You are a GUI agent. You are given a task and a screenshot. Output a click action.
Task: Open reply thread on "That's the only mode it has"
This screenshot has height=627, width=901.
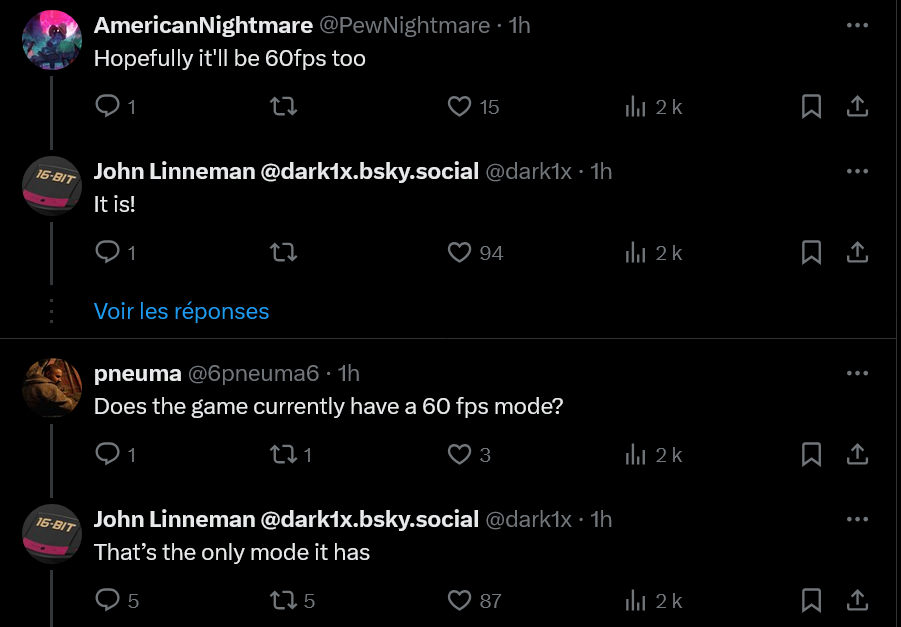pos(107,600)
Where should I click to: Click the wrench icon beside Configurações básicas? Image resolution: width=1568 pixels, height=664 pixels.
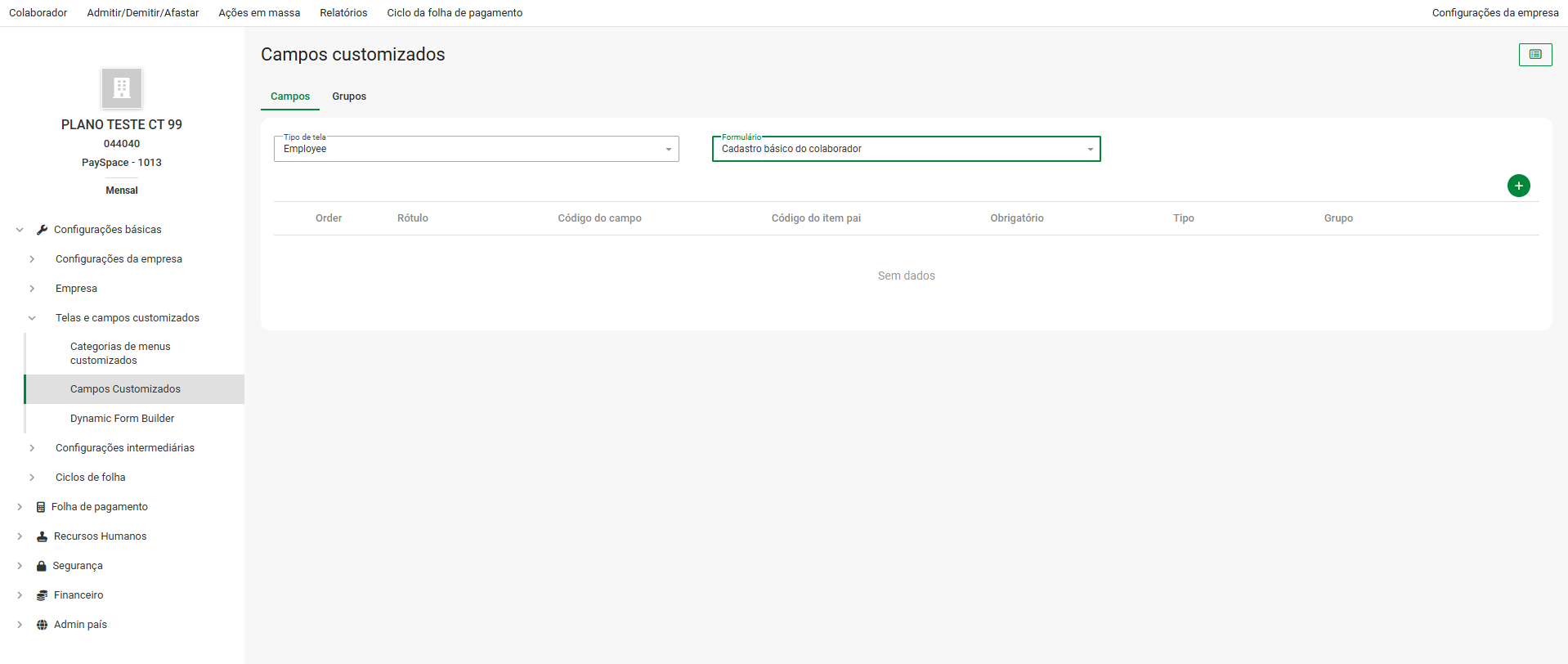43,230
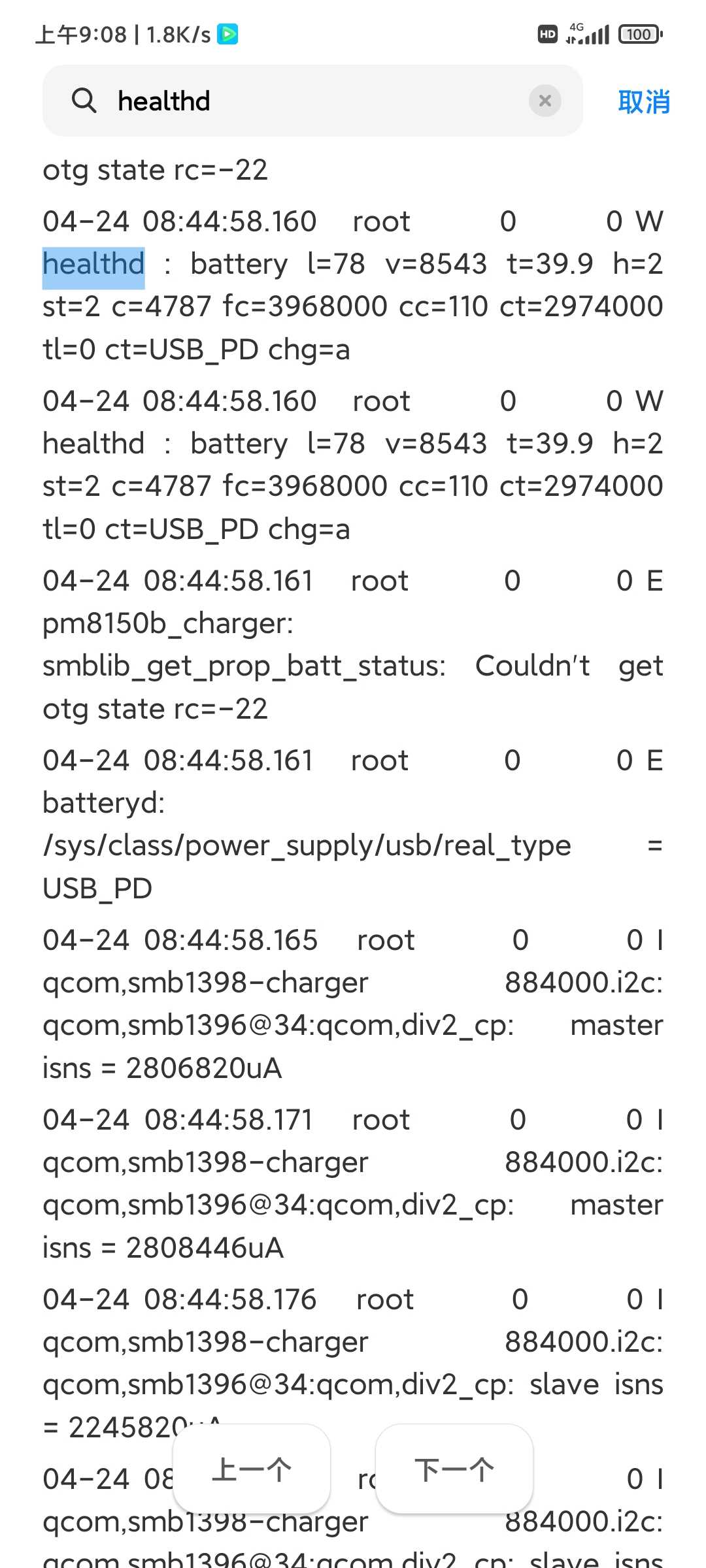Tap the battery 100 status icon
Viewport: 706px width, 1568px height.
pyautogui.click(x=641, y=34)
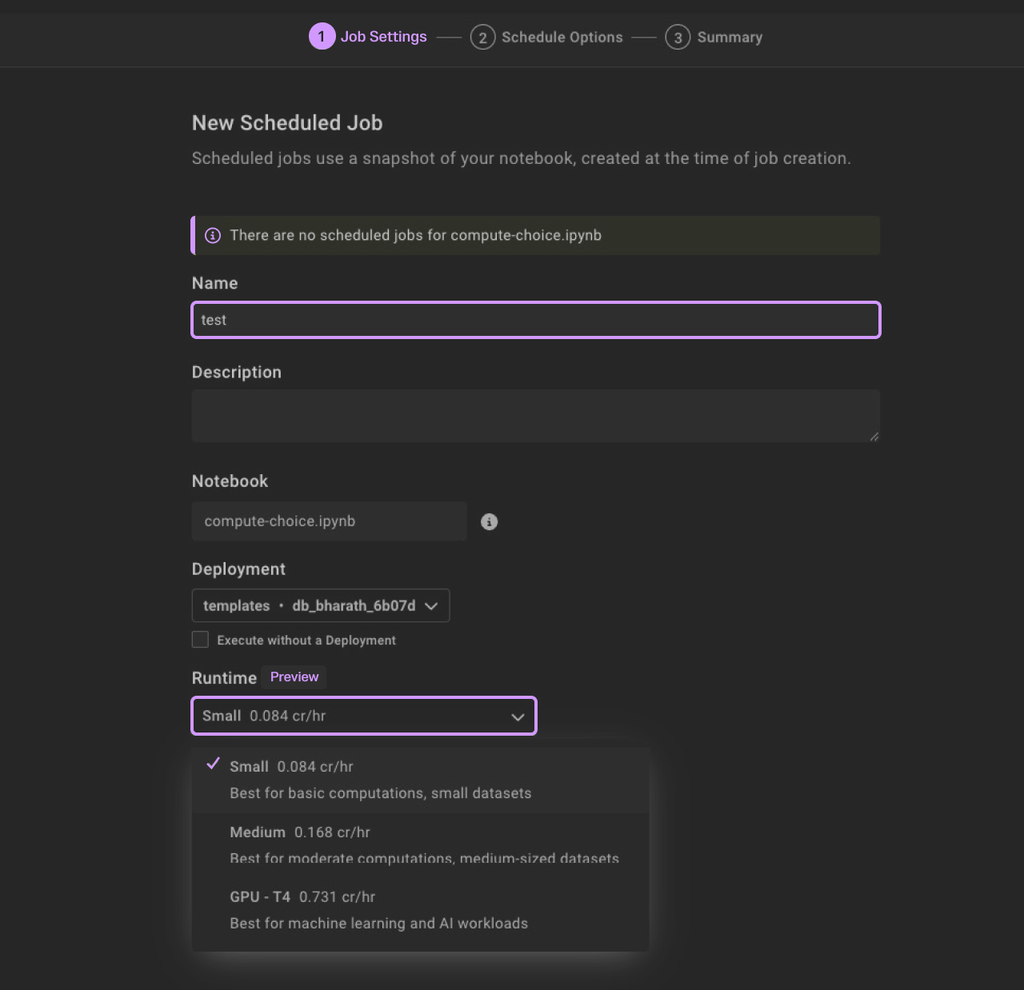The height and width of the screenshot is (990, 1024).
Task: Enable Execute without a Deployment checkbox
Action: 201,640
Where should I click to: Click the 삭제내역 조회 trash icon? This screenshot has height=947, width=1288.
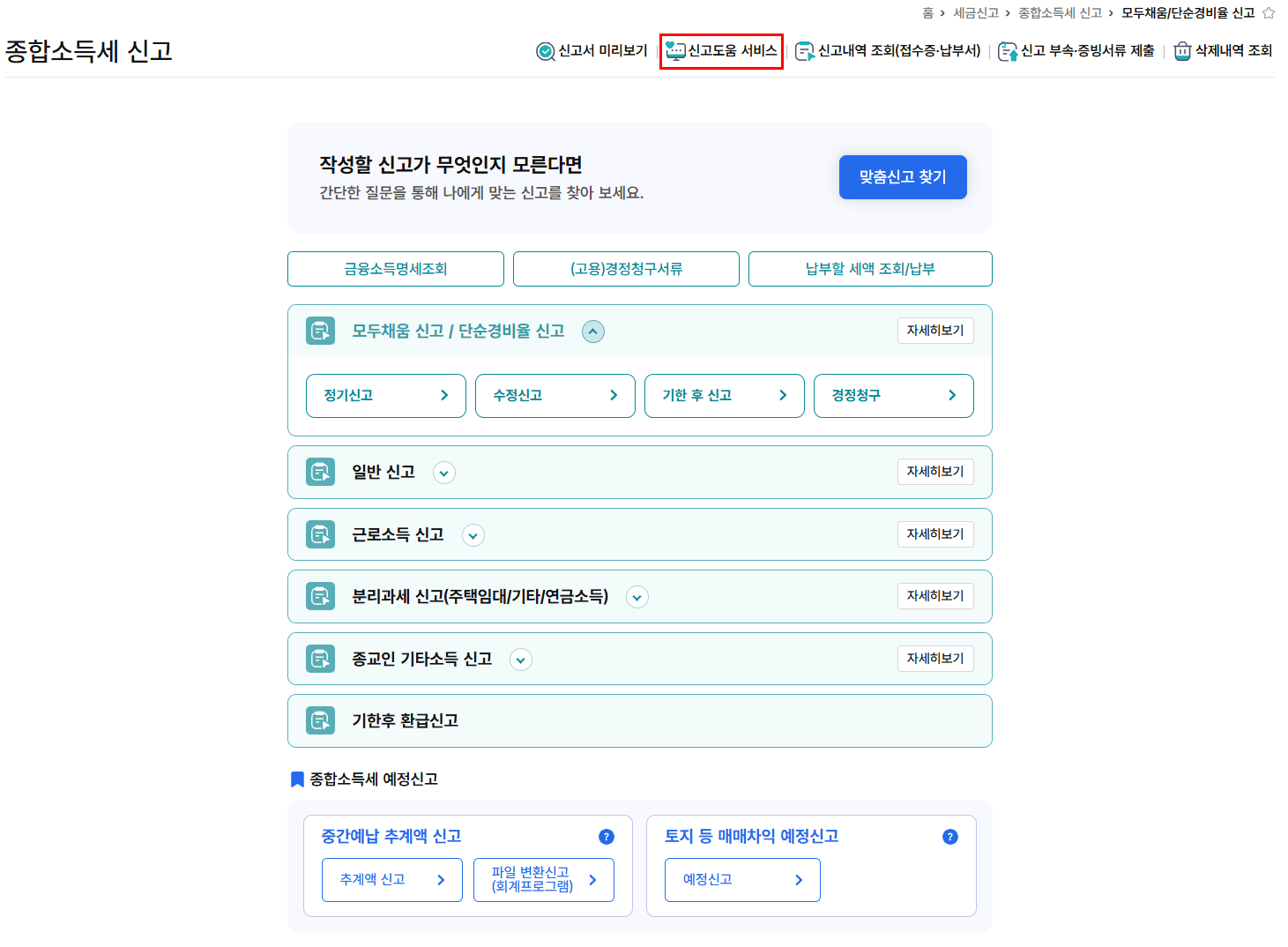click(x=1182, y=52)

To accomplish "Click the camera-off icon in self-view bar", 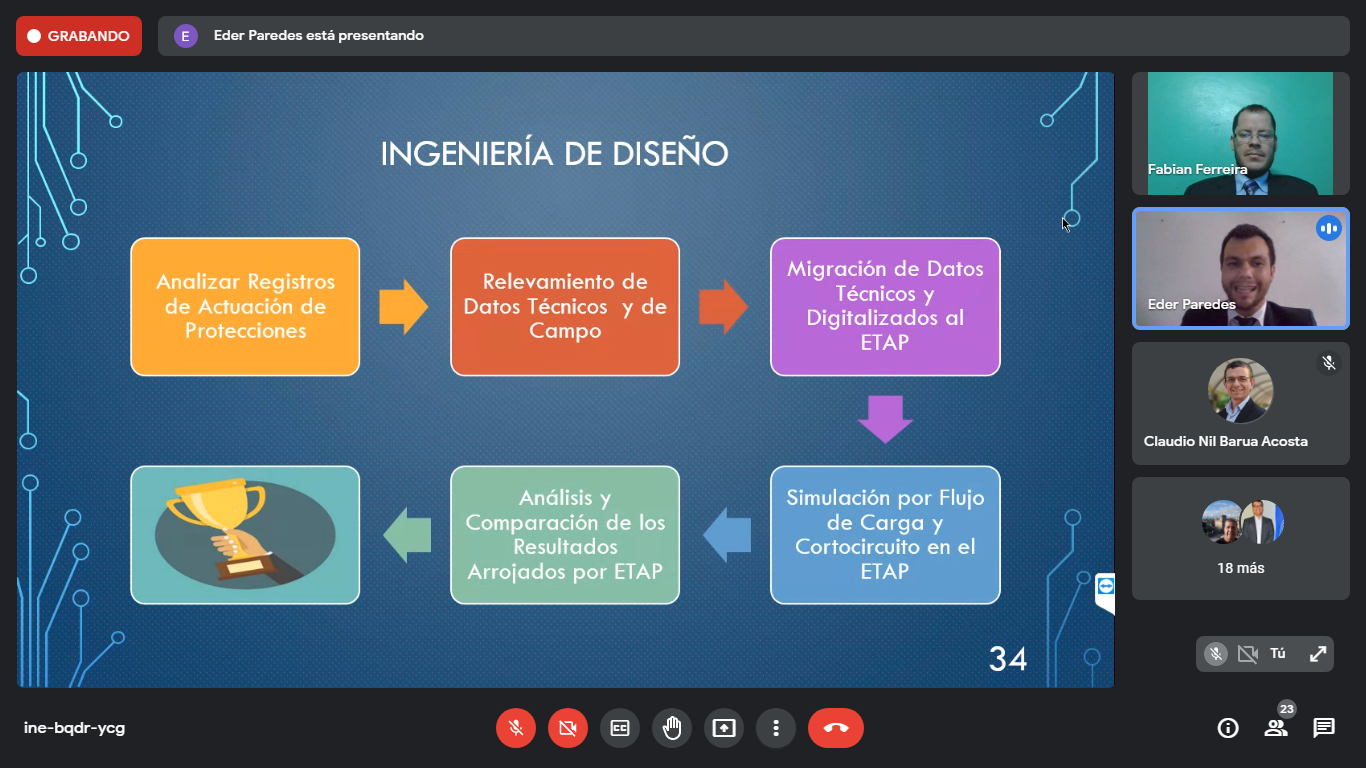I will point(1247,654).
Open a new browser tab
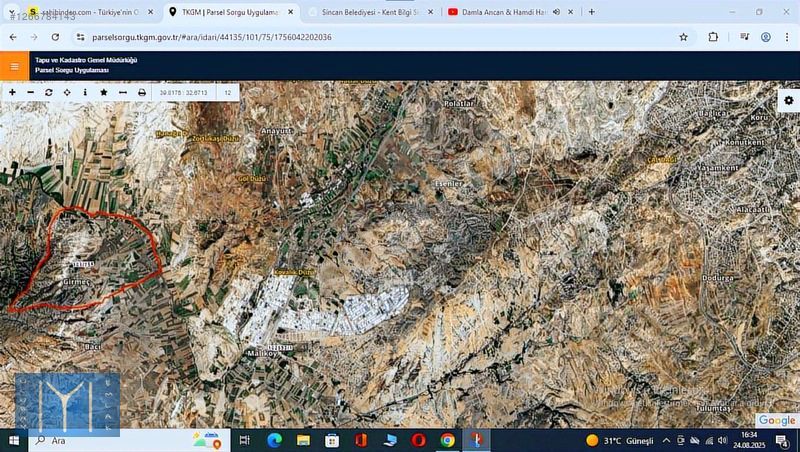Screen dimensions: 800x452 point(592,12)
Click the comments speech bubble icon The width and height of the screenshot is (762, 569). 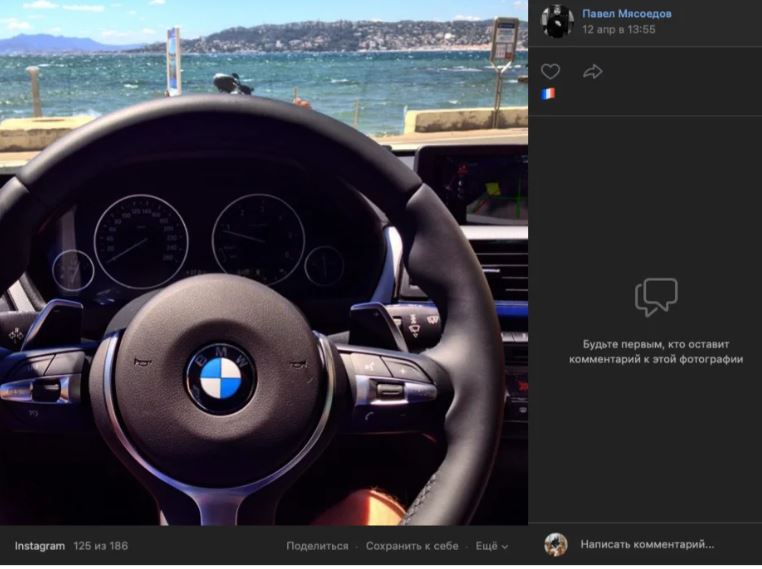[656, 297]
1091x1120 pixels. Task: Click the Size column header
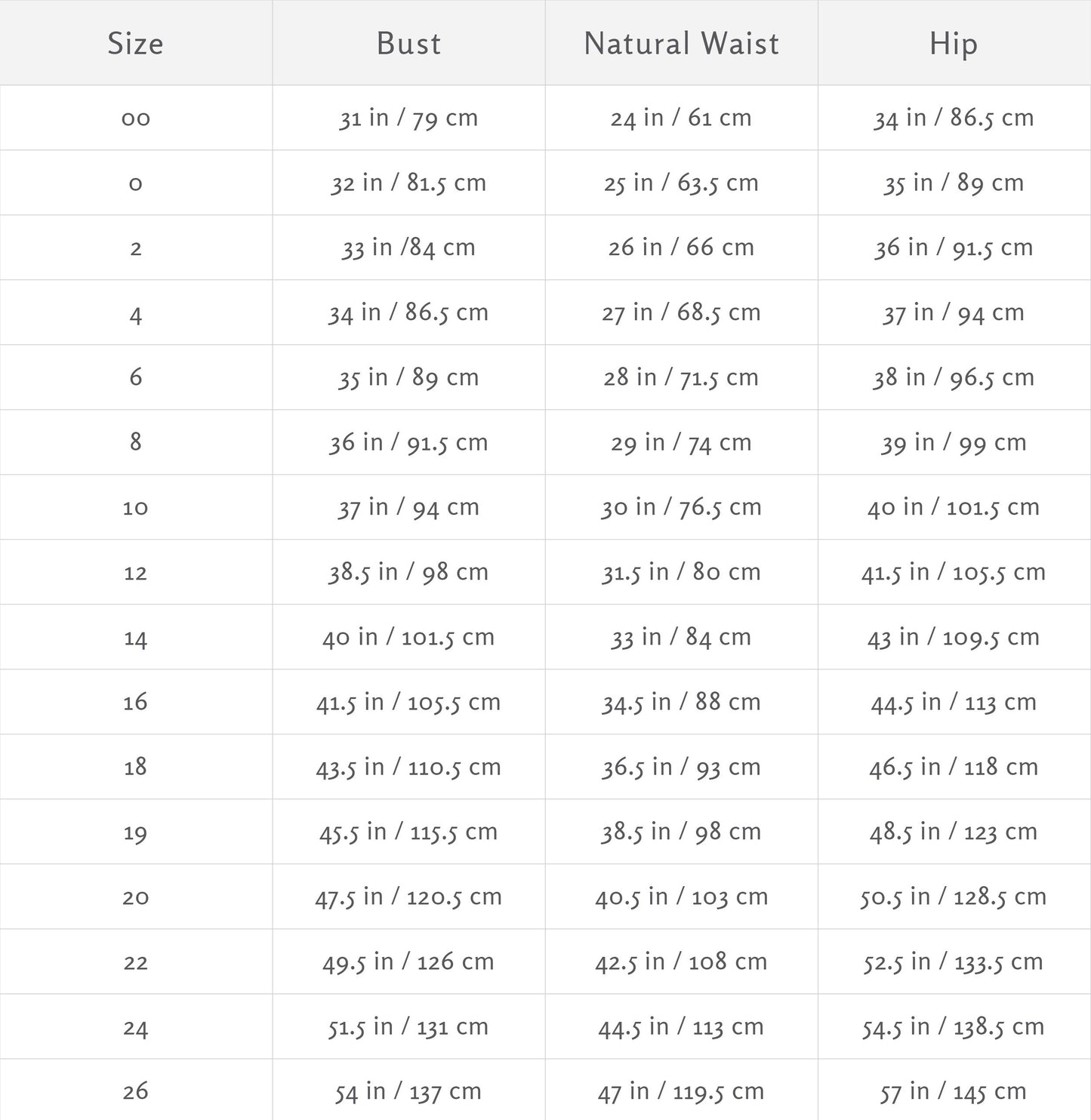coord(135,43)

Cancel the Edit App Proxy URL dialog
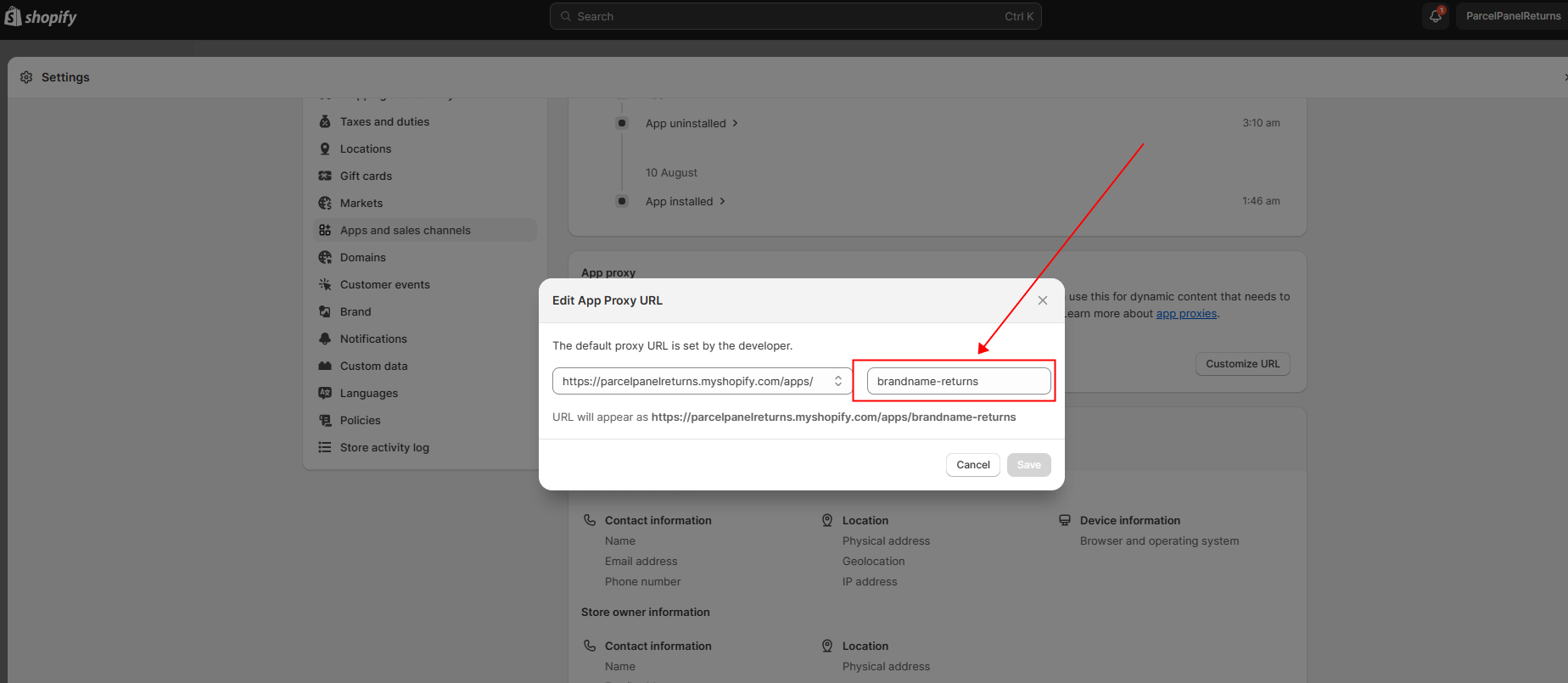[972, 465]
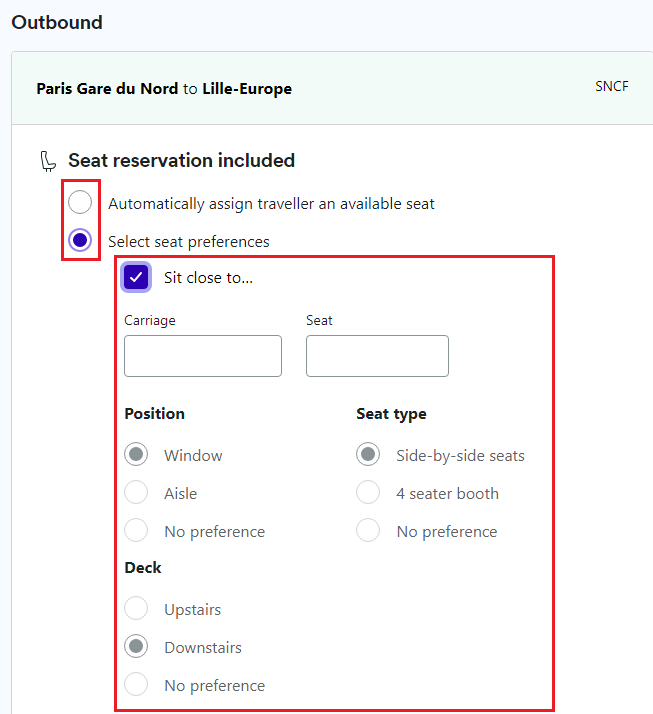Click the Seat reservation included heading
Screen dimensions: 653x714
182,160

> [What you have to do]:
Transcribe every line from the one with "1091x1120 pixels. Task: Click" to the last line of the records above, exactly, excluding pictures.

> [Exercise answer]:
1091x1120 pixels. Task: Click the Size column header
coord(135,43)

Cancel the Edit App Proxy URL dialog
[972, 465]
Click the Seat reservation included heading
Screen dimensions: 653x714
182,160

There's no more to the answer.